▼▼▼
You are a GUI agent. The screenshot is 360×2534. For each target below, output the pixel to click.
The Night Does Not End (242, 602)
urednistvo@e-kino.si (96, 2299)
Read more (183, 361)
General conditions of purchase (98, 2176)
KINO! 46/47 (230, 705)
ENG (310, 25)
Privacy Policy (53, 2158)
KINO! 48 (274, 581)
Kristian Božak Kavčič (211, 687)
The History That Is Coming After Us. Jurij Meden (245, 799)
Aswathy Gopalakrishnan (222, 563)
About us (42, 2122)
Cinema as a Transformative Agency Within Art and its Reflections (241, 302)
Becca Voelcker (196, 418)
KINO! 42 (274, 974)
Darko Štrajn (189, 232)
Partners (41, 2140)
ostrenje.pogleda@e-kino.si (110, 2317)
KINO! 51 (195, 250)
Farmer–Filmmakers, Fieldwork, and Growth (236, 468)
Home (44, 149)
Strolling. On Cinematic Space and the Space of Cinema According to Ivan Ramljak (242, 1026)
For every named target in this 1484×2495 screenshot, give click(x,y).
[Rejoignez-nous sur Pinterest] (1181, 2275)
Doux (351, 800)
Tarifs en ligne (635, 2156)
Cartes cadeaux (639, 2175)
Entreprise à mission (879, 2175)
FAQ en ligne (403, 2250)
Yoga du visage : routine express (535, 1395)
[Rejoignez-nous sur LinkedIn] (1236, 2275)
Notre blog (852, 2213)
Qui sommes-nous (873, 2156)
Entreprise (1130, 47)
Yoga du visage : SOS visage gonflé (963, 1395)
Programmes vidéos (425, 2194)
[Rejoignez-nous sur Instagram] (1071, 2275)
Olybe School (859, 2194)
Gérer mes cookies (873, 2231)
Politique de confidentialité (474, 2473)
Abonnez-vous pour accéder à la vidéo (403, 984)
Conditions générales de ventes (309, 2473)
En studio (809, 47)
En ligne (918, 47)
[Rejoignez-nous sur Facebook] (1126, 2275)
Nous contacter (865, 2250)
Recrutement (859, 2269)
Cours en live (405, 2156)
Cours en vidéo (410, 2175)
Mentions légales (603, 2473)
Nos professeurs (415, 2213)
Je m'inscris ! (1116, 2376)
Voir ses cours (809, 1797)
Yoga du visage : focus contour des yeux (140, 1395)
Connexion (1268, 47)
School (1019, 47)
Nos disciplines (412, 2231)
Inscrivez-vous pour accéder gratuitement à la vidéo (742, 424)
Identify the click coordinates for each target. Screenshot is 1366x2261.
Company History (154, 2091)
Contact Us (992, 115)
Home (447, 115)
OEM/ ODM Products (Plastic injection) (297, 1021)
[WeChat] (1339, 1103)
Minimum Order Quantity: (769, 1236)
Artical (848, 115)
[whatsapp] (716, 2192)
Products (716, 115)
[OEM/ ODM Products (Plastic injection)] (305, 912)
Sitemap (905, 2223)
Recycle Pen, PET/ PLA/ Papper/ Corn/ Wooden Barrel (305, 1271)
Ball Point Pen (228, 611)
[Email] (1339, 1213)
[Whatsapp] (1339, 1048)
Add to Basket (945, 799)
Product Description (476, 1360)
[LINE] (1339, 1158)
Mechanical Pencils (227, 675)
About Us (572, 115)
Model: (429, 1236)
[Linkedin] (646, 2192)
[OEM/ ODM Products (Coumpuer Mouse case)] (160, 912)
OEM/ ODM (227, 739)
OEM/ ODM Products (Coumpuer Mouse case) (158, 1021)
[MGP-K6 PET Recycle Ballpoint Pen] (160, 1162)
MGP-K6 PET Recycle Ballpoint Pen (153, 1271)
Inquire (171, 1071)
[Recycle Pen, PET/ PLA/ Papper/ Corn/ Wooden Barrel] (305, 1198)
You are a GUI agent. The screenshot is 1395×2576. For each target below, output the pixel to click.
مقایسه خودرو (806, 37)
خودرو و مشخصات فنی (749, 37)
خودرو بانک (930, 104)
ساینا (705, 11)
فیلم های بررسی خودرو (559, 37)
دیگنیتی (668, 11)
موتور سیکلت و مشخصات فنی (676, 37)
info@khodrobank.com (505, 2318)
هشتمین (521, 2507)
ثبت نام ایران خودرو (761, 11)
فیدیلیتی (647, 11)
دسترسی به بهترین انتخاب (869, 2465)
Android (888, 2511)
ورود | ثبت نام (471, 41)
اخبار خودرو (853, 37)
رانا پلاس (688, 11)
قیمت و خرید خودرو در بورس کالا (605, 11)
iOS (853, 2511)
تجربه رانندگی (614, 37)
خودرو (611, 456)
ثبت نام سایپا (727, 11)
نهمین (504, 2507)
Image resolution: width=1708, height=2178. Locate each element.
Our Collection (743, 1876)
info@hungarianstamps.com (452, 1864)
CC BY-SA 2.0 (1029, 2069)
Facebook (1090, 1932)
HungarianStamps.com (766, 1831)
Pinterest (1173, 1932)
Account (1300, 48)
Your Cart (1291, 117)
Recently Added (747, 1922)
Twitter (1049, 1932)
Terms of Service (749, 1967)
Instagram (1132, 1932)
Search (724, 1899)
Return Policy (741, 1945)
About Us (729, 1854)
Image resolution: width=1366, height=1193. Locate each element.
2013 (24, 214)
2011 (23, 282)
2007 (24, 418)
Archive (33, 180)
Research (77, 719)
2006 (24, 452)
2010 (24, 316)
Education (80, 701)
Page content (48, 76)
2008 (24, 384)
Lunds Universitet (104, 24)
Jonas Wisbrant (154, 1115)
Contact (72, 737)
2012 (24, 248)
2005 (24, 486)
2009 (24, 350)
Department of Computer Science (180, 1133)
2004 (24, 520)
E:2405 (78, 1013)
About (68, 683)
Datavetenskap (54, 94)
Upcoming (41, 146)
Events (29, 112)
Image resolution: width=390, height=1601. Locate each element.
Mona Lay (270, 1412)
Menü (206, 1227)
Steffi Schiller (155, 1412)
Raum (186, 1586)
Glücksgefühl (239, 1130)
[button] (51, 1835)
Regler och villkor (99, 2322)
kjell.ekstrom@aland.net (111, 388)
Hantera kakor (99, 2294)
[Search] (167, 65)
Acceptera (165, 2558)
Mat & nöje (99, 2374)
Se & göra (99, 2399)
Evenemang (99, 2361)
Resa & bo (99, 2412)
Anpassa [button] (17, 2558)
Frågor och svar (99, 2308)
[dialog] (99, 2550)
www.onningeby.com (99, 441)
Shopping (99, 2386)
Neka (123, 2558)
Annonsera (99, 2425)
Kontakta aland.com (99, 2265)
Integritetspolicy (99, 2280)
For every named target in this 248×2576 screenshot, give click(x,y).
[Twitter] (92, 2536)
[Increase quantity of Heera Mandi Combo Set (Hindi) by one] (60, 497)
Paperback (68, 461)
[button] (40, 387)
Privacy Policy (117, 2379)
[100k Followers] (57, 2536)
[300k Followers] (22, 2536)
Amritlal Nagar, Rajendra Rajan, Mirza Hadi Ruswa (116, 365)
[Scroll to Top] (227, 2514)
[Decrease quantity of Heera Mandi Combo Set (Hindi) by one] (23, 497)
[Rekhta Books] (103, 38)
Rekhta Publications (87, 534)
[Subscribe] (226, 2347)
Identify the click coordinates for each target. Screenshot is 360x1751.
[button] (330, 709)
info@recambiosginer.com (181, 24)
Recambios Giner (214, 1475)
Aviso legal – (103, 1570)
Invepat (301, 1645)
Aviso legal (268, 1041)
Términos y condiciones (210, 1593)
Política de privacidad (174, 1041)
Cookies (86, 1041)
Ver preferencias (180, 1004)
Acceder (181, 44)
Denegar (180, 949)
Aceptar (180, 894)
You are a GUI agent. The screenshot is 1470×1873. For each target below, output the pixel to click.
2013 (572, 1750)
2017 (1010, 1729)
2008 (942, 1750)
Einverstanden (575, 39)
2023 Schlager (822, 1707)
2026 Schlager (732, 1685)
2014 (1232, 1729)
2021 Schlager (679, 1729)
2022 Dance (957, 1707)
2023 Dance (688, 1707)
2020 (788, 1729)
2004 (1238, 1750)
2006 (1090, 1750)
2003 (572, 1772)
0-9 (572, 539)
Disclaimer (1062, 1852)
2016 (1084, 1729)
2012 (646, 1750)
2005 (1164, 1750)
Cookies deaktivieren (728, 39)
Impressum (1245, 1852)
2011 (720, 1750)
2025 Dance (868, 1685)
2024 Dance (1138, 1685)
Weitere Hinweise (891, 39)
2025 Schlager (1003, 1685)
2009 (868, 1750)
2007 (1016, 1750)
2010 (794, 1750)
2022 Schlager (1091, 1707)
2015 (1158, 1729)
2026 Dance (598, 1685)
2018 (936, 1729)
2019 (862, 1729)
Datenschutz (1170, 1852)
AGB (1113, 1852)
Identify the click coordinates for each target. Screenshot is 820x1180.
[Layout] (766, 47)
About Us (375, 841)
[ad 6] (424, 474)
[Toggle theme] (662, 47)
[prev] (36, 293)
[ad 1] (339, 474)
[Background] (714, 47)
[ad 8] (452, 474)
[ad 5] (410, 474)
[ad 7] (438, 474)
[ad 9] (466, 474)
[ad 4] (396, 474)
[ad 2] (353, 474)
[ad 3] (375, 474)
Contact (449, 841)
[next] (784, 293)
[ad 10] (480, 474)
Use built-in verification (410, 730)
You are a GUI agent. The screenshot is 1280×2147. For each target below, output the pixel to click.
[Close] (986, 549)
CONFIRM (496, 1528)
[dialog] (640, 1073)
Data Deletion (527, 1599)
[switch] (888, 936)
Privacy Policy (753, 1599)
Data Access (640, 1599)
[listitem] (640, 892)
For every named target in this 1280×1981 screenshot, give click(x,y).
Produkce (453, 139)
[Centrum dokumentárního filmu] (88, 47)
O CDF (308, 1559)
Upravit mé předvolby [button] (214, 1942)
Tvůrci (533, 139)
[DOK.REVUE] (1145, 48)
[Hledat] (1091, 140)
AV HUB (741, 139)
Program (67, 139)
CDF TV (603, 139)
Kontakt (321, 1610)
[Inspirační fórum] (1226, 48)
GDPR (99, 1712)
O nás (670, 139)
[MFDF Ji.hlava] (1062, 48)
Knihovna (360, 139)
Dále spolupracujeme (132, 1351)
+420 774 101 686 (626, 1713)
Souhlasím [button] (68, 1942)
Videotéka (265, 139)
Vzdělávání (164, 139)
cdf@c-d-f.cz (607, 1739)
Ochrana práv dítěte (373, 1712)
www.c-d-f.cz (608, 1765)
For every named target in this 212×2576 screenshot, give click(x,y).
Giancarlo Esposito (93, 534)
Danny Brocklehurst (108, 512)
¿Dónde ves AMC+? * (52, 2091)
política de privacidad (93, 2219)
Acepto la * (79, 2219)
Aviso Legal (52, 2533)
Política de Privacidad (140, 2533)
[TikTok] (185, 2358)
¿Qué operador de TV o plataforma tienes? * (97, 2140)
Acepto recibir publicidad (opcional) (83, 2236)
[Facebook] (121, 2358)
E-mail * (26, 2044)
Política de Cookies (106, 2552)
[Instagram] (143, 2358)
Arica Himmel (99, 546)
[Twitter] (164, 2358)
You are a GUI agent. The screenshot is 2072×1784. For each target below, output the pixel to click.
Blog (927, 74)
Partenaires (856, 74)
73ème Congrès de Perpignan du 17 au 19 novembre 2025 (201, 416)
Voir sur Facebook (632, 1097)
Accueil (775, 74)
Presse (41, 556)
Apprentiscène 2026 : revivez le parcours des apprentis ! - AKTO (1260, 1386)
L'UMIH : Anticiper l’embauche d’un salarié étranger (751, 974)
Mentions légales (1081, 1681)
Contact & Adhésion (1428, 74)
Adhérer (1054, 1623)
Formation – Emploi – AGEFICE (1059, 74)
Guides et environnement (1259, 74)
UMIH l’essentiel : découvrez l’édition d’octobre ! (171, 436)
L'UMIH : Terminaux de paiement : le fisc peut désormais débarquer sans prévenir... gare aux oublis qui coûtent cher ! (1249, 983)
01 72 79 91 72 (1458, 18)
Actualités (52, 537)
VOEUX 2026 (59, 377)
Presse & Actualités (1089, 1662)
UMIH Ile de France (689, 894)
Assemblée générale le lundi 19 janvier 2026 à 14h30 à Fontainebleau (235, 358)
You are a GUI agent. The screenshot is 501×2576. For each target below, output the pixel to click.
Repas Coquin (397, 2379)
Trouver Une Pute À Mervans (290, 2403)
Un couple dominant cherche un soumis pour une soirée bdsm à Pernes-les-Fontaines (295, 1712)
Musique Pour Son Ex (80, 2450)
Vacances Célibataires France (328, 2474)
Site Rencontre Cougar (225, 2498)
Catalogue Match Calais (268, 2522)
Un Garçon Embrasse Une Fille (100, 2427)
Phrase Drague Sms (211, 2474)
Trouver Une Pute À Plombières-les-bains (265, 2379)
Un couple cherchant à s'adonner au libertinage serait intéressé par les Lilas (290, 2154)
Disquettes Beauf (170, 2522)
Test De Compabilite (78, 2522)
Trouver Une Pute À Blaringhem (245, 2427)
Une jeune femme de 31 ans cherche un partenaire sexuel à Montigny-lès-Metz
▲▲▲
__Goal of the exercise__: Lines from the start of the material through the line containing "Politique de confidentialité (474, 2473)" are wanted. Write them out exactly.

__Output below__:
You are a GUI agent. The screenshot is 360×2534. For each target below, output the pixel to click.
The Night Does Not End (242, 602)
urednistvo@e-kino.si (96, 2299)
Read more (183, 361)
General conditions of purchase (98, 2176)
KINO! 46/47 (230, 705)
ENG (310, 25)
Privacy Policy (53, 2158)
KINO! 48 (274, 581)
Kristian Božak Kavčič (211, 687)
The History That Is Coming After Us. Jurij Meden (245, 799)
Aswathy Gopalakrishnan (222, 563)
About us (42, 2122)
Cinema as a Transformative Agency Within Art and its Reflections (241, 302)
Becca Voelcker (196, 418)
KINO! 42 (274, 974)
Darko Štrajn (189, 232)
Partners (41, 2140)
ostrenje.pogleda@e-kino.si (110, 2317)
KINO! 51 (195, 250)
Farmer–Filmmakers, Fieldwork, and Growth (236, 468)
Home (44, 149)
Strolling. On Cinematic Space and the Space of Cinema According to Ivan Ramljak (242, 1026)
For every named target in this 1484×2495 screenshot, give click(x,y).
[Rejoignez-nous sur Pinterest] (1181, 2275)
Doux (351, 800)
Tarifs en ligne (635, 2156)
Cartes cadeaux (639, 2175)
Entreprise à mission (879, 2175)
FAQ en ligne (403, 2250)
Yoga du visage : routine express (535, 1395)
[Rejoignez-nous sur LinkedIn] (1236, 2275)
Notre blog (852, 2213)
Qui sommes-nous (873, 2156)
Entreprise (1130, 47)
Yoga du visage : SOS visage gonflé (963, 1395)
Programmes vidéos (425, 2194)
[Rejoignez-nous sur Instagram] (1071, 2275)
Olybe School (859, 2194)
Gérer mes cookies (873, 2231)
Politique de confidentialité (474, 2473)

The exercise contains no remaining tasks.